> _Objective 1_:
In the listing below, repeat everything from the line containing "Click the trend" down to the end of the listing.

Prior to your meeting: Be sure you read the novel to be discussed specifically for this discussion. If you have read the novel before but not for this discussion specifically, reading it again is the single most important thing you can do to prepare for this event. Keep in mind that there is a difference between collaborating with others to understand what a novel is attempting to communicate and participants in the group taking turns giving their opinions about the novel. Sharing opinions about fiction has its rewards, but opinions about anything are only as meaningful as they are informed. 

 

Dedicate the first half (or more) of your discussion discussing what the novel is communicating. What is the vision animating it? What does the novel enable us to imagine that we may not have imagined without reading this novel? The most direct way to engage with a novel’s vision is through the specific words, images, and metaphors the author uses. What words and images are used again and again throughout the novel? What are the characters names? (Why, for example, is Holden Caulfield the name of the main character of The Catcher in the Rye, or why is “Scout” the first name of Scout Finch in To Kill a Mockingbird? An author can give a character any name imaginable, so why that name? Likewise, with the novel’s title: why—keeping with our two examples about character names—is To Kill a Mockingbird the title of that novel? Why did Salinger give his novel the title of The Catcher in the Rye? Beginnings and endings of novels almost always convey images that are at the heart of the novel’s vision.

> _Data listing_:
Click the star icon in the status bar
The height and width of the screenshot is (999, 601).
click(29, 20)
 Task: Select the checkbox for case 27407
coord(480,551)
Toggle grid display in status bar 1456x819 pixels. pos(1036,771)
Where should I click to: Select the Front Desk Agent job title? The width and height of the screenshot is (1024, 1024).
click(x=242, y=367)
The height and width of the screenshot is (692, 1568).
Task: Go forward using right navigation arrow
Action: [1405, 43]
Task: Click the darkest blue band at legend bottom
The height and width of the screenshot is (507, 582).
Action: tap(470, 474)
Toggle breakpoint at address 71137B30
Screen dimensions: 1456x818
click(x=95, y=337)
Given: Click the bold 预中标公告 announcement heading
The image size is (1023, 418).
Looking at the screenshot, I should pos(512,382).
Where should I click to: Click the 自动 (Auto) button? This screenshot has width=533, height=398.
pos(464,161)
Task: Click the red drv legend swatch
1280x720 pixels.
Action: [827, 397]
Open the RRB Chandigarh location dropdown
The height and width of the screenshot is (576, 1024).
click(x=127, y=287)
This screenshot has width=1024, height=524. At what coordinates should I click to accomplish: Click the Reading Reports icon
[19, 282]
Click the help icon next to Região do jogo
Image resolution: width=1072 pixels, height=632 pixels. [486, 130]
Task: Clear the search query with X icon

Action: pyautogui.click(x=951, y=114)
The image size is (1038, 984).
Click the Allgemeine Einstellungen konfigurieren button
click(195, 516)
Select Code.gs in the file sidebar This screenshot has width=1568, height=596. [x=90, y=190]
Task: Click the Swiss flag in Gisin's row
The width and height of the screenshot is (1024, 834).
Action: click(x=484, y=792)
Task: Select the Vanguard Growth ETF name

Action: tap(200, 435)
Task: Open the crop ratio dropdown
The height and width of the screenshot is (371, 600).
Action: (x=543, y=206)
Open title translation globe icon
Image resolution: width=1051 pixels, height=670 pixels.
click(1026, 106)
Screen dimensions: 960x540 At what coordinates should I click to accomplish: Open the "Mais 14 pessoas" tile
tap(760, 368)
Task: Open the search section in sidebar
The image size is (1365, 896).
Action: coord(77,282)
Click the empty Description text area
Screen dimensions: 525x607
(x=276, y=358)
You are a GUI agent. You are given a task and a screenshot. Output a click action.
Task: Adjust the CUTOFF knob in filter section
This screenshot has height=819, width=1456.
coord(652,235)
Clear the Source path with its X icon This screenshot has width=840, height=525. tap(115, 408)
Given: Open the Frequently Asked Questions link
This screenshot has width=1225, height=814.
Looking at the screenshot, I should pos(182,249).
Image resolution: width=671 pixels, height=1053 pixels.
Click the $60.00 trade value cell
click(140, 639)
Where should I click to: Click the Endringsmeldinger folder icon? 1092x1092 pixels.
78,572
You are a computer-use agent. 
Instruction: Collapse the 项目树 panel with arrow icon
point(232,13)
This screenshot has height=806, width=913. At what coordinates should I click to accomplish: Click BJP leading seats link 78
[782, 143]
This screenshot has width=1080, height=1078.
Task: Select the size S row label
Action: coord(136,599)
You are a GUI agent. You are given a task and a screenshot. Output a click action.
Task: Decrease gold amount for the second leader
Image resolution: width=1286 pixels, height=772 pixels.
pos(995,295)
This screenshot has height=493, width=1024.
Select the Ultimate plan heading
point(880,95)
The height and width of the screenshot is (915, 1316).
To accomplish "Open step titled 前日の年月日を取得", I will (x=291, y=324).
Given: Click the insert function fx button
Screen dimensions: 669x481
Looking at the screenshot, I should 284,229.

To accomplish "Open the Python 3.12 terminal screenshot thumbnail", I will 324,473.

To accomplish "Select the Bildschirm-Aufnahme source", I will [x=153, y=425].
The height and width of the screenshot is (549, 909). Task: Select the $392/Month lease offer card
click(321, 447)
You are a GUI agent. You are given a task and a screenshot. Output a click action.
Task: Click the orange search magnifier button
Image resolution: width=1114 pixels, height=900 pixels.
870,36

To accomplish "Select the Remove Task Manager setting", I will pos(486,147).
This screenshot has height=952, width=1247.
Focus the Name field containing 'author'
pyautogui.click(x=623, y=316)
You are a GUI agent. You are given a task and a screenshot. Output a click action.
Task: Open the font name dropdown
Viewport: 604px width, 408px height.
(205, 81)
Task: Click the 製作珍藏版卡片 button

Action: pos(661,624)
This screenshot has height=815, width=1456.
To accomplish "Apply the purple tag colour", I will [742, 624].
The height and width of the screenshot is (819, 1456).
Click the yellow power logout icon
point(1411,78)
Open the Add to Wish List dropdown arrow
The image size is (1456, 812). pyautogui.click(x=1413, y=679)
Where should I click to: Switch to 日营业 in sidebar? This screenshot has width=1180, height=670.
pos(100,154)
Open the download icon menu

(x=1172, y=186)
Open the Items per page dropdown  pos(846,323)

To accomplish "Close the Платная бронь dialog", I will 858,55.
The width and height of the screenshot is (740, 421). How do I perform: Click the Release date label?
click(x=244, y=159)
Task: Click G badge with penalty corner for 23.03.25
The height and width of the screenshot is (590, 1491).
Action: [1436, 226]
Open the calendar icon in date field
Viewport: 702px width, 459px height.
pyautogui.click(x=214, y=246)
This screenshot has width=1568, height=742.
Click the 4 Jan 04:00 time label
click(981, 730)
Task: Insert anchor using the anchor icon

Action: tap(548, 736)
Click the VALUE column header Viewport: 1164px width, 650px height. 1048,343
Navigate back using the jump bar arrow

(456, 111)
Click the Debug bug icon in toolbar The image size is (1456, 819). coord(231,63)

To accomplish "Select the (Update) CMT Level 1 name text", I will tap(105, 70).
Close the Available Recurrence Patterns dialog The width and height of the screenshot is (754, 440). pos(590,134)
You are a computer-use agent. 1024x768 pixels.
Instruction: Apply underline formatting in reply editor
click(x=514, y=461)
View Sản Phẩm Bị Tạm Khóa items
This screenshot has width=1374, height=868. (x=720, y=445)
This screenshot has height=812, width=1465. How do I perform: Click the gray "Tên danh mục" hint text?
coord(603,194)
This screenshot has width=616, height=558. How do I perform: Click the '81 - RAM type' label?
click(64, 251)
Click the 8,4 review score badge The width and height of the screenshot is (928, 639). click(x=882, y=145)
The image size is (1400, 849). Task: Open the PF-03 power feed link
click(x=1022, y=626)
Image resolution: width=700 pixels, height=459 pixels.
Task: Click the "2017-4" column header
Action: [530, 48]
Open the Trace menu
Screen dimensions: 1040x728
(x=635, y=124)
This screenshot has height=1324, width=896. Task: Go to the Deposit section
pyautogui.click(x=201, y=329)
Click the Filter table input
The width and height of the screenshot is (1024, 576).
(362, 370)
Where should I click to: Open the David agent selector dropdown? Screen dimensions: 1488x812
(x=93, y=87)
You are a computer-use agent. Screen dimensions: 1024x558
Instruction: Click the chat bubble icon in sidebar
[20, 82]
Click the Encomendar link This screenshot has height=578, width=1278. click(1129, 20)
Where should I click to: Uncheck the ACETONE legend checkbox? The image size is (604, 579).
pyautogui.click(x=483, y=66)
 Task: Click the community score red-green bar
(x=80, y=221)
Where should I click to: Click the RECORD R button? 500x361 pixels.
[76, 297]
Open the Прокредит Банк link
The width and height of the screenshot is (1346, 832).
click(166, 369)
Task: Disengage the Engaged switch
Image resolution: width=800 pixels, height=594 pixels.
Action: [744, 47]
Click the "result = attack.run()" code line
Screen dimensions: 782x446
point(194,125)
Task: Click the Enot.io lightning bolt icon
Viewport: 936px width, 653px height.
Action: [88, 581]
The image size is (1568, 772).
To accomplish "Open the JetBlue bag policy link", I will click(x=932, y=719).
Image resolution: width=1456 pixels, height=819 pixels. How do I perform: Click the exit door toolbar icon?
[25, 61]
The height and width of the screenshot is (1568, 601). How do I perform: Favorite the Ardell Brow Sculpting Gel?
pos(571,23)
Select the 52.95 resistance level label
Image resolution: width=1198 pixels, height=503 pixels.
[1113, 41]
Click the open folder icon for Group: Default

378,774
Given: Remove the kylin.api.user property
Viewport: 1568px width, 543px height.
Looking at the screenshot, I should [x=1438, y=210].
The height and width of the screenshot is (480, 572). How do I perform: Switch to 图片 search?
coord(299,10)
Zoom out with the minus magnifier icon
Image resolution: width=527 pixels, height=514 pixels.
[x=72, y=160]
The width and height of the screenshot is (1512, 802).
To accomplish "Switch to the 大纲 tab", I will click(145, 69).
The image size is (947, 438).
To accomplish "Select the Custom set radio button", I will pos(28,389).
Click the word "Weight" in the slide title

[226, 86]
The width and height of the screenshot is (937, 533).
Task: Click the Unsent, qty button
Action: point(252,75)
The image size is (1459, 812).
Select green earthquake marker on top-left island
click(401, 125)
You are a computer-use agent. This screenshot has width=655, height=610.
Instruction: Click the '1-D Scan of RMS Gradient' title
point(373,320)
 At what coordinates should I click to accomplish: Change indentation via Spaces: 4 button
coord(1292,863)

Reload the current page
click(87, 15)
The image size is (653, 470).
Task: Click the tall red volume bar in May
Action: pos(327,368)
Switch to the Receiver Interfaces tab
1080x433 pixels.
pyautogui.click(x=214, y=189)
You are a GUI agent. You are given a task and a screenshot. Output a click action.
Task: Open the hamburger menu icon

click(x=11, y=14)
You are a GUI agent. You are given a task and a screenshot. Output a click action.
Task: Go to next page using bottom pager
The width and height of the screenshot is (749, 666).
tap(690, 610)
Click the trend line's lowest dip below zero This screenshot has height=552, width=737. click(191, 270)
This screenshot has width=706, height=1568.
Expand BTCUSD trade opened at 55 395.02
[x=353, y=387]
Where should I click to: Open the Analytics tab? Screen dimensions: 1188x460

> _Objective 2_:
Reproduce everything from "Prior to your" down to "they are informed." in the passage on preparing for a novel discussion.

> _Exercise response 1_:
Click the trend line's lowest dip below zero This screenshot has height=552, width=737. click(191, 270)
This screenshot has width=706, height=1568.
Expand BTCUSD trade opened at 55 395.02
[x=353, y=387]
Where should I click to: Open the Analytics tab? Screen dimensions: 1188x460

> _Exercise response 2_:
Prior to your meeting: Be sure you read the novel to be discussed specifically for this discussion. If you have read the novel before but not for this discussion specifically, reading it again is the single most important thing you can do to prepare for this event. Keep in mind that there is a difference between collaborating with others to understand what a novel is attempting to communicate and participants in the group taking turns giving their opinions about the novel. Sharing opinions about fiction has its rewards, but opinions about anything are only as meaningful as they are informed.